Dataset entries:

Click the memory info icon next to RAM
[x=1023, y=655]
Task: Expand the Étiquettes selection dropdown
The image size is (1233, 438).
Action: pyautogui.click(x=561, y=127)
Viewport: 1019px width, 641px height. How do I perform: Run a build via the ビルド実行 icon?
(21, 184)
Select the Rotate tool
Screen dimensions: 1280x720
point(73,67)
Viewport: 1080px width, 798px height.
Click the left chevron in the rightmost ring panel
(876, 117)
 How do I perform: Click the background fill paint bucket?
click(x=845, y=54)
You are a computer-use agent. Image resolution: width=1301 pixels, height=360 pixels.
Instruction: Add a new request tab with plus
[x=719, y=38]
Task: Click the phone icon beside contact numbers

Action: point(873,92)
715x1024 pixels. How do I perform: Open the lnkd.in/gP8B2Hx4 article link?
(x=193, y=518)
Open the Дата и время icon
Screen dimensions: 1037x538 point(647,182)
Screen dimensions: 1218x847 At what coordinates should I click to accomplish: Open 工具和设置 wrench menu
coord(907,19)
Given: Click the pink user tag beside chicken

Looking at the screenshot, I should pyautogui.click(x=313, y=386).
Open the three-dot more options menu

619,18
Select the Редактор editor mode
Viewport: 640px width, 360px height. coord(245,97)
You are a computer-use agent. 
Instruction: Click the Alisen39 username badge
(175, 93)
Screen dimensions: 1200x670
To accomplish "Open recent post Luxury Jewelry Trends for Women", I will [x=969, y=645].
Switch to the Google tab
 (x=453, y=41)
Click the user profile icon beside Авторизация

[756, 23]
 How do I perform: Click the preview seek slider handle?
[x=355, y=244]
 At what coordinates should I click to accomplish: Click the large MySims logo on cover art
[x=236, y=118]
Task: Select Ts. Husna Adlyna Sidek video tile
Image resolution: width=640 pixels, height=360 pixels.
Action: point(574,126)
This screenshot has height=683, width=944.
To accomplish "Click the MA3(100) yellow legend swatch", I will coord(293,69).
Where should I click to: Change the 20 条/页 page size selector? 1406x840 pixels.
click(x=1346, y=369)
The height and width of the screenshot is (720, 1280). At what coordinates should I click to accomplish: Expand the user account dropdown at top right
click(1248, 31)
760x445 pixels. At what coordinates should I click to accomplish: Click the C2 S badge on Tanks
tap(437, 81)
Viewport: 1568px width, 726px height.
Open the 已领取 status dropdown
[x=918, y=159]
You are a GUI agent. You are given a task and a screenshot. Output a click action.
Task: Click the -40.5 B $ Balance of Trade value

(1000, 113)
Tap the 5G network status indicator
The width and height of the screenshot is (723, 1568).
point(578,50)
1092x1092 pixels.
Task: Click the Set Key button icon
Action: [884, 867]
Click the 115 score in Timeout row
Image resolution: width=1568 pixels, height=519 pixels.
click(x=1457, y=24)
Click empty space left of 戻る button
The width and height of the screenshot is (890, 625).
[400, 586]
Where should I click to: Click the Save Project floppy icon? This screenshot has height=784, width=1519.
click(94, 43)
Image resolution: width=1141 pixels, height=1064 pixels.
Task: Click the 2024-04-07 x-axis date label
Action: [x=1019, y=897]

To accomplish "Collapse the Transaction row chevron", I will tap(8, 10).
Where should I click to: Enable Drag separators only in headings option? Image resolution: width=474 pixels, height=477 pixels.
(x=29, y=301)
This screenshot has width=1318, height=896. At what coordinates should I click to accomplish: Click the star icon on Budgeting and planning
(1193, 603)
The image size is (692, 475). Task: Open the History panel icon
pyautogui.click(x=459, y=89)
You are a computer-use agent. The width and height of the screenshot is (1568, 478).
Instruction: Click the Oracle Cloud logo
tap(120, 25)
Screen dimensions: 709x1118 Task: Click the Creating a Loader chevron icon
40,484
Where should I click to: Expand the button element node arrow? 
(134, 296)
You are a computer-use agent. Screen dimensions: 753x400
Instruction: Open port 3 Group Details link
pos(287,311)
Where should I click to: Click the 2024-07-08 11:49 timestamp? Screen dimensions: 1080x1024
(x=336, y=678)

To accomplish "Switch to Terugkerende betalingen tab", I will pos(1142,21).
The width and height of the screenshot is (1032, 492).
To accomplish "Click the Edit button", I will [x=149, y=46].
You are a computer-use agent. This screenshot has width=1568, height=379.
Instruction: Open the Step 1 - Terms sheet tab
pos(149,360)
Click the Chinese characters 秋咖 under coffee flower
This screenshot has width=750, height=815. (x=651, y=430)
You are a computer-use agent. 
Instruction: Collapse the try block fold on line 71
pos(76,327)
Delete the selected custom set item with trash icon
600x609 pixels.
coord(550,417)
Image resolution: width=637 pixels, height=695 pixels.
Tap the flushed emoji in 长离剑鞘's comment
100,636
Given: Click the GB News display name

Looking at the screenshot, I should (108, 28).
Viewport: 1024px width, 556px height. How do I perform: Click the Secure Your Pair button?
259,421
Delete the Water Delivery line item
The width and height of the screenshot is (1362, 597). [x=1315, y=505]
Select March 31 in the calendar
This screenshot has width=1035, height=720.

● YOUR INSTRUCTIONS: Write down only the number of lines above where the word "agent" occurs.

● RESPONSE BELOW: 7